[Hotfix] Fix bugs in testing continuous batching (#5270)

* fix bug * fix bugs * fix bugs * fix bugs and add padding * add funcs and fix bugs * fix typos * fix bugs * add func
2025-09-09 04:50:17 +00:00 · 2024-01-18 16:31:14 +08:00
parent 5ae9099f92
commit 9e2342bde2
6 changed files with 86 additions and 23 deletions
--- a/colossalai/inference/modeling/layers/attention.py
+++ b/colossalai/inference/modeling/layers/attention.py
@@ -69,7 +69,7 @@ def convert_kvcache(cache, lengths, block_tables, pad_id=0):
        )
        padding = seq_len - _cache.size(0)
        if padding > 0:
-            _cache = F.pad(_cache, (0, 0, 0, 0, 0, 1), value=pad_id)
+            _cache = F.pad(_cache, (0, 0, 0, 0, 0, padding), value=pad_id)
        padded_cache.append(_cache)
    return torch.stack(padded_cache, dim=0)

--- a/colossalai/inference/modeling/models/llama.py
+++ b/colossalai/inference/modeling/models/llama.py
@@ -173,7 +173,10 @@ def llama_attn_forward(
    key_states = self.k_proj(hidden_states).view(bsz, q_len, self.num_key_value_heads, self.head_dim).transpose(1, 2)
    value_states = self.v_proj(hidden_states).view(bsz, q_len, self.num_key_value_heads, self.head_dim).transpose(1, 2)

+    kv_seq_len = max(sequence_lengths).item()
+
    cos, sin = self.rotary_emb(value_states, seq_len=kv_seq_len)
+
    query_states, key_states = apply_rotary_pos_emb(query_states, key_states, cos, sin, position_ids)

    query_states = query_states.transpose(1, 2)

▬▬▬▬▬▬▬▬▬▬

Reproduce the portion of the hotfix commit that begins with the words containing "if padding >" and ends with "padded_cache.append(_cache)". The material below has no part in this.

[Gathered data]
▬▬▬▬▬▬▬▬▬▬

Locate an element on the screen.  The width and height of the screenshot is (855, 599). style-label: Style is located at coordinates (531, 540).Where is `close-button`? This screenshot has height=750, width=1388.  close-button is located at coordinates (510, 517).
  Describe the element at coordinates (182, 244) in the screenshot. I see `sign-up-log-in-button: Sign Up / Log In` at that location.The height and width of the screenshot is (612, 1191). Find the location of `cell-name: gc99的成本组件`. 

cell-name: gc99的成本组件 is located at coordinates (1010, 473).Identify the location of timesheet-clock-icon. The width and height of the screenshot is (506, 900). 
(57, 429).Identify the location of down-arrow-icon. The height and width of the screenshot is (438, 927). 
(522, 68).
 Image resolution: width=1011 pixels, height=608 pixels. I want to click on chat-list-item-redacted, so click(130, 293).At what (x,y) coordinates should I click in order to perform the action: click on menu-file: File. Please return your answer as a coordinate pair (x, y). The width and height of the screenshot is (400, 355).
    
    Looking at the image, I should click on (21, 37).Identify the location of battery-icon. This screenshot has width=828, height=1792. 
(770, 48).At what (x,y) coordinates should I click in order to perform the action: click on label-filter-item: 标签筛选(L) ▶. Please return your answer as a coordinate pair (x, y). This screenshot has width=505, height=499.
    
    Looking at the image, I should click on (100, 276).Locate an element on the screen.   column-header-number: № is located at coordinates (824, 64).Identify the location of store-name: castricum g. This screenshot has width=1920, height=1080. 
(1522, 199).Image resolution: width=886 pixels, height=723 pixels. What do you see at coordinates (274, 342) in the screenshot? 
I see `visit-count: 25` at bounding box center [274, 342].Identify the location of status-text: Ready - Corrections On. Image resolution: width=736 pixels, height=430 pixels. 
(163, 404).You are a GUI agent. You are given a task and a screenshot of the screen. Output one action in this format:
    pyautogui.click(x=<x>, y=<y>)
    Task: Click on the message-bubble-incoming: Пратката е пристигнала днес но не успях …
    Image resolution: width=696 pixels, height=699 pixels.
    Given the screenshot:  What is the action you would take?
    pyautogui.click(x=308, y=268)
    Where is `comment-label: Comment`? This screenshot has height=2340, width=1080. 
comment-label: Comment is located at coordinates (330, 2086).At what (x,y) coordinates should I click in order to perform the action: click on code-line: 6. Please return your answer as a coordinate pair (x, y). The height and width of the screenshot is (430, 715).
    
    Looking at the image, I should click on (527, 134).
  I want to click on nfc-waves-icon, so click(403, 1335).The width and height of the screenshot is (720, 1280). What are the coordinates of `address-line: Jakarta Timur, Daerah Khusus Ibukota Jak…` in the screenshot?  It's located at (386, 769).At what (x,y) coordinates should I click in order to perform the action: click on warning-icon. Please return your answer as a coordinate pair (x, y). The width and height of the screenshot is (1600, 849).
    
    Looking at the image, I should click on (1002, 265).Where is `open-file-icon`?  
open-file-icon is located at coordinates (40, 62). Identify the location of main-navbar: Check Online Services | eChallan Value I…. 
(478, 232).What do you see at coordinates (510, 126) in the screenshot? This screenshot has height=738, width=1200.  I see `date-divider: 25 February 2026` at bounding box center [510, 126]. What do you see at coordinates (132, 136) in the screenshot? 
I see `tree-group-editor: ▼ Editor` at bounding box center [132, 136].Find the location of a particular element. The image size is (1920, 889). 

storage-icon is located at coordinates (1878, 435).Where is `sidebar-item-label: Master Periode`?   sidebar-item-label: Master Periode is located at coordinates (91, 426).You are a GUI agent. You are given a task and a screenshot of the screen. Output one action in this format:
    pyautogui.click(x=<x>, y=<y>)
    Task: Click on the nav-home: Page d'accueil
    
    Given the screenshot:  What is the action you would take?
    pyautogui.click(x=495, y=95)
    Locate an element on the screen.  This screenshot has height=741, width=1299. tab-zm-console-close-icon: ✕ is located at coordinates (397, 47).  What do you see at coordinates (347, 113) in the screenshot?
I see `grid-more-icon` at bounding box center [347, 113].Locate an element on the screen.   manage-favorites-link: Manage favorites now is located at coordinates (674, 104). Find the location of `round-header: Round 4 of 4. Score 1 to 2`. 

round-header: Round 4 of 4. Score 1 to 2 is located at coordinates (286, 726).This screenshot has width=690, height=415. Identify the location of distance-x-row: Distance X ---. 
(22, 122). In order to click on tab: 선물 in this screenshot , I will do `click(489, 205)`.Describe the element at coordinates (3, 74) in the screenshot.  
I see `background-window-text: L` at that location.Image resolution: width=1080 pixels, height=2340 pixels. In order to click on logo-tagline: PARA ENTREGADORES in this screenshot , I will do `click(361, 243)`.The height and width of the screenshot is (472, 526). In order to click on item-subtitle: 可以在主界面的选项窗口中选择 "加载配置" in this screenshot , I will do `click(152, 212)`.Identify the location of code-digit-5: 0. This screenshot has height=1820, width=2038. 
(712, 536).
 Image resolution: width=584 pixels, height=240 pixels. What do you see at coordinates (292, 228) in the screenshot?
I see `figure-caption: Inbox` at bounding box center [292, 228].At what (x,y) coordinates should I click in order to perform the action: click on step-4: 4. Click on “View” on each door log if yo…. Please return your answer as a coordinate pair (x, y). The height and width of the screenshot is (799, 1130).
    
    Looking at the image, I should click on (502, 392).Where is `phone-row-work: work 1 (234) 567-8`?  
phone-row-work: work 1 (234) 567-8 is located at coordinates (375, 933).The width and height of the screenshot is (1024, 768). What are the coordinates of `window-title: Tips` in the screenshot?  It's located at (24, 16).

▬▬▬▬▬▬▬▬▬▬

**Exercise solution**
if padding > 0:
-            _cache = F.pad(_cache, (0, 0, 0, 0, 0, 1), value=pad_id)
+            _cache = F.pad(_cache, (0, 0, 0, 0, 0, padding), value=pad_id)
        padded_cache.append(_cache)